Usamos la palabra revuelta para designar un movimiento insurreccional diferente de la revolución. La diferencia entre revuelta y revolución no debe buscarse en los fines de una y otra; una y otra pueden tener el mismo objetivo: tomar el poder. Lo que mayormente distingue a la revuelta de la revolución es en cambio una diferente experiencia del tiempo. Si, de acuerdo con el significado habitual de ambas palabras, la revuelta es un repentino foco de insurrección que puede insertarse dentro de un diseño estratégico pero que de por sí no implica una estrategia a largo plazo, y la revolución por el contrario es un complejo estratégico de movimientos insurreccionales coordinados y orientados relativamente a largo plazo hacia los objetivos finales, entonces podría decirse que la revuelta suspende el tiempo histórico e instaura de golpe un tiempo en el cual todo lo que se cumple vale por sí mismo, independientemente de sus consecuencias y de sus relaciones con el complejo de transitoriedad o de perennidad en el que consiste la historia. La revolución estaría, al contrario, entera y deliberadamente inmersa en el tiempo histórico (2014, p. 63).

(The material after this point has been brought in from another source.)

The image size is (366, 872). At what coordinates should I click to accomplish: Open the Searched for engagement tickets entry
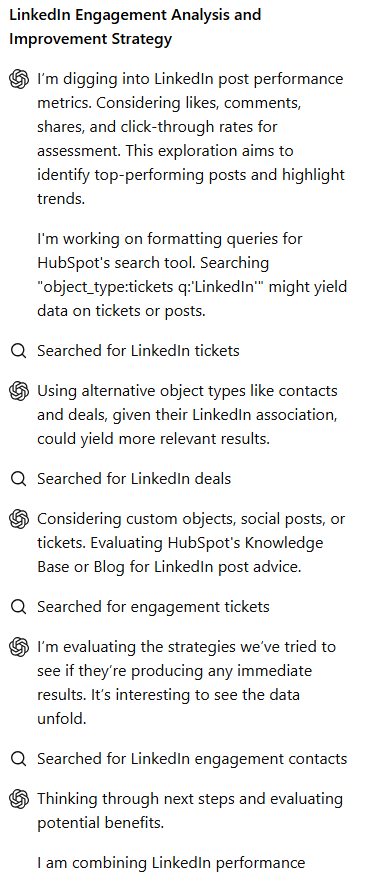point(153,607)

Se a revolução é imersa em seu tempo, então ela não institui uma novidade. Antes de ser fundadora de uma nova contemporaneidade ela apresenta-se como absolutamente moderna, iluminista, liberal, republicana, burguesa, masculina, universalista, eurocêntrica e branca. Sua busca pelo estabelecimento de um objetivo macropolítico específico, pela restituição ordenada de um poder centralizado, sua temporalidade estratégica de planejamento, metodologia, conluio e ação coordenada estabelece uma temporalidade de canalização das indignações variadas no entorno de um foco de consequências políticas previsíveis e controláveis.

Porém, é importante evitar a tentação moderna de instituir pares dicotômicos absolutos: desqualificar as revoluções modernas como oposto das revoltas é perder de vista as possibilidades de dialéticas fundadas em sínteses conectivas, em que teses e antíteses se sustentam sem superação, mantendo-se por meio da adição (e…e…). Se nesse mesmo contexto revolucionário avançarmos apenas dois anos podemos encontrar outro arquétipo notavelmente insurrecional de revolução, aquela ocorrida na ilha caribenha de Santo Domingo em que os escravos afrodiaspóricos em revolta não apenas tomaram o poder político, mas assassinaram os brancos senhores coloniais e queimaram seus rentáveis canaviais, instituindo a primeira revolução e a primeira república do novo mundo. A narrativa historiográfica francófona muitas vezes atribui à Revolução Francesa a casualidade inicial daqueles levantes, como se os escravos são-dominguenses esperassem pelos revoltosos iluministas para exercerem seu ato libertação. Pelo contrário, é possível perceber que os escravos não irromperam uma temporalidade revolucionária de um horizonte de expectativas previsível, seu levante era margeado pela imediata indignação, cansaço, fúria, vingança e desespero. Não havia qualquer previsibilidade além das contingencialidades de um grupo de subalternizados na busca por novas estruturas de existência. Nesse sentido estamos longe de classificarmos as revoltas de Santo Domingo como puramente liberais e iluministas como aquela promovida por seus colonizadores. Obviamente alguns líderes como L´Ouverture se inspiravam nesses valores, mas também havia uma série de intenções díspares no interior daquela revolução, seu futuro não estava definido, apenas sentia-se o desejo de cessar com o antigo sistema necropolítico de escravidão e racismo.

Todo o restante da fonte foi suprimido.